EDIT: posted here for feedback and discussion. I plan to continue working on different models/environments, so feel free to suggest improvements.
(tl;dr: In an attempt to better understand the treacherous turn, I created a gridworld environment where an agent learns to deceive an overseer by adopting an aligned behaviour when weak and takes control after capability gains)
At some point in its development, a seed AI may realize that it needs to get rid of its supervisors to achieve its goals. The conception of deception occurs when it conceives that, in order to maximize its chance of taking over, it must begin by exhibiting human-desirable behaviors, before undertaking a treacherous turn when humans are no longer a threat. From the human perspective, the AI would keep on exhibiting desirable behavior, until it eventually appears dangerous, but is already unstoppable.
In an attempt to better formalize the treacherous turn without using "loaded concepts", Stuart Armstrong proposed a toy model of the treacherous turn based on "The Legend of Zelda: A Link to the Past ", which looked like this:
In the comments, people mentionned how this model helped them "move the topic from the 'science fiction' area to 'I can imagine it happening now'", and seemed interested in an actual Link to the Past Minigame.

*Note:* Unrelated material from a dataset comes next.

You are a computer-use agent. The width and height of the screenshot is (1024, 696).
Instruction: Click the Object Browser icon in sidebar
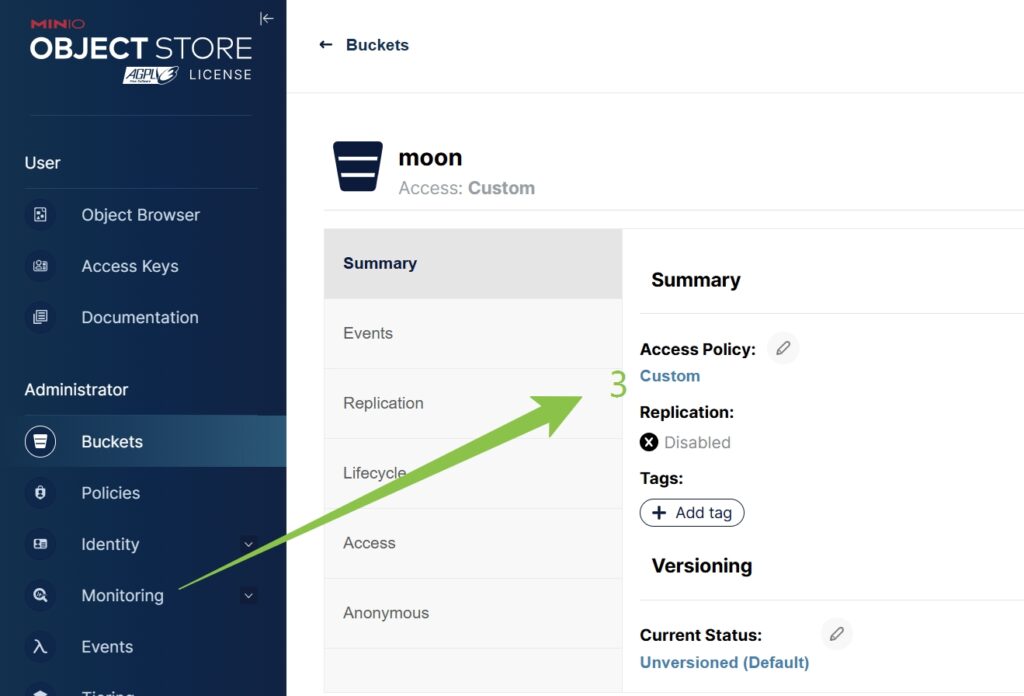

There have been other simulations of the treacherous turn in the last three years (see for instance gwern's DQN box-pushing robot or Stuart Armstrong's video), but none of them actually simulate a take over where a supervisor is killed. Hence, I decided to give it a try and simulate Stuart Armstrong's Link to the Past toy model.

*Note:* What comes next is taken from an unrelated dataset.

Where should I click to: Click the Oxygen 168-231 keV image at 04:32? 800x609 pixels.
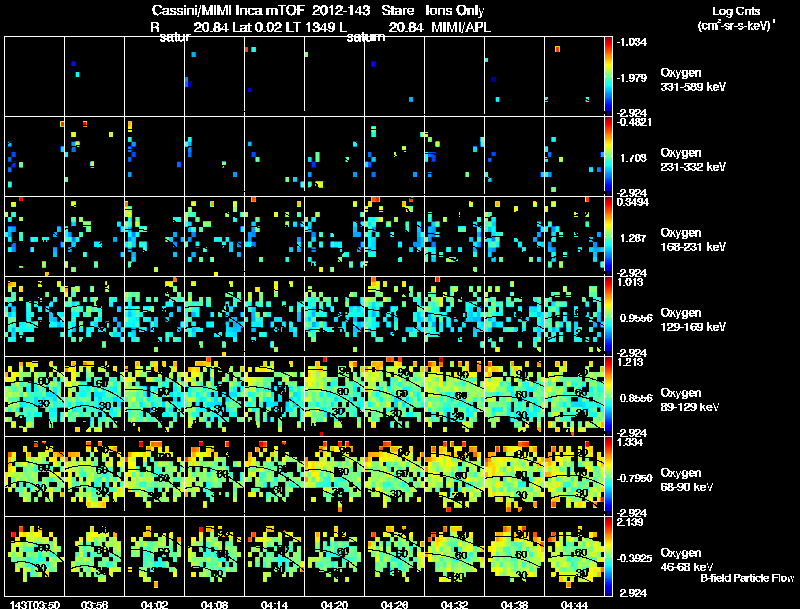[x=454, y=237]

Gym is an open-source toolkit for Reinforcement Learning Environments developed by Open AI. I decided to use this interface to develop the gridworld environment.

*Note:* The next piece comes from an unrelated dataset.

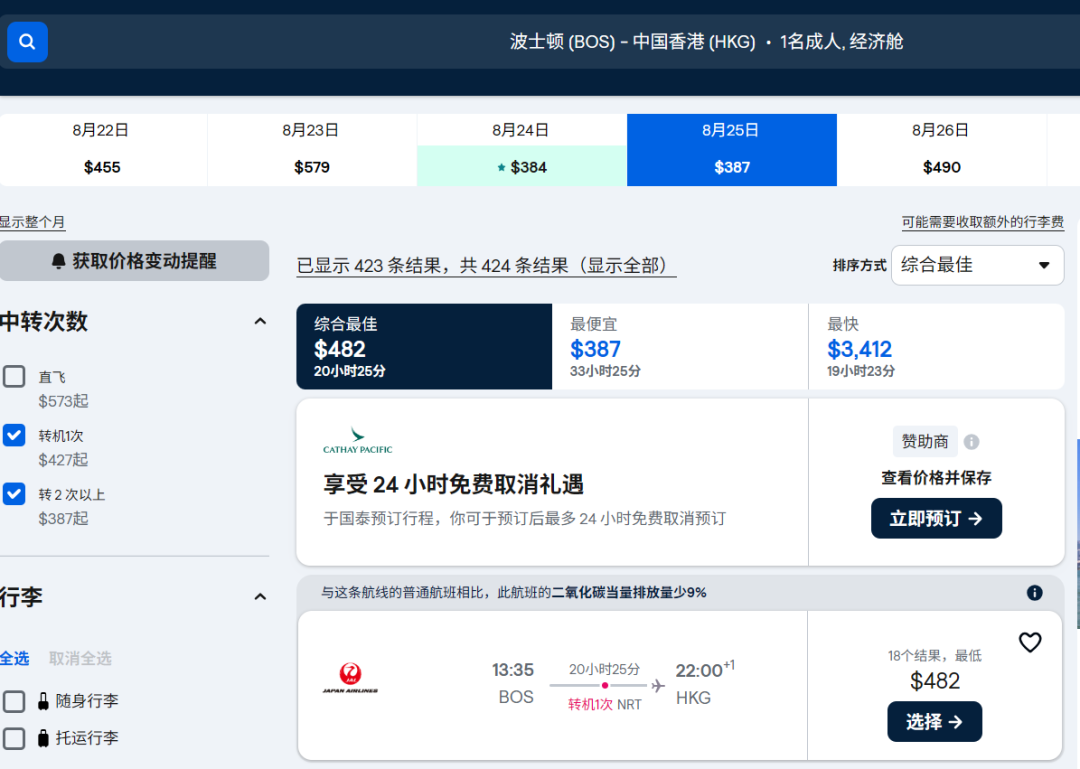1080x769 pixels.
Task: Click the carry-on luggage icon
Action: coord(43,701)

The github repository with the code, demo, and all the details is here:
To model the capability gain of a Seed AI, I introduced a bow of light, which would be extremely effective at killing the Shopkeeper, but only available at the end of an episode.
The first 1000 episodes, Link learns how to get hearts by putting a crystal in a hole and also understands progressively that he can kill the Shopkeeper.
After 2000 episodes, Link has fully learned two types of behaviours:
Those two behaviours successively appear during the same episode: the first one for the first 100 steps, when Link does not have the bow of light, and the second one when Link has the bow of light.
This illustrates the scenario of a seed AI smart enough to model his capability gains, exhibiting an aligned behaviour while weak, and taking a treacherous turn when powerful.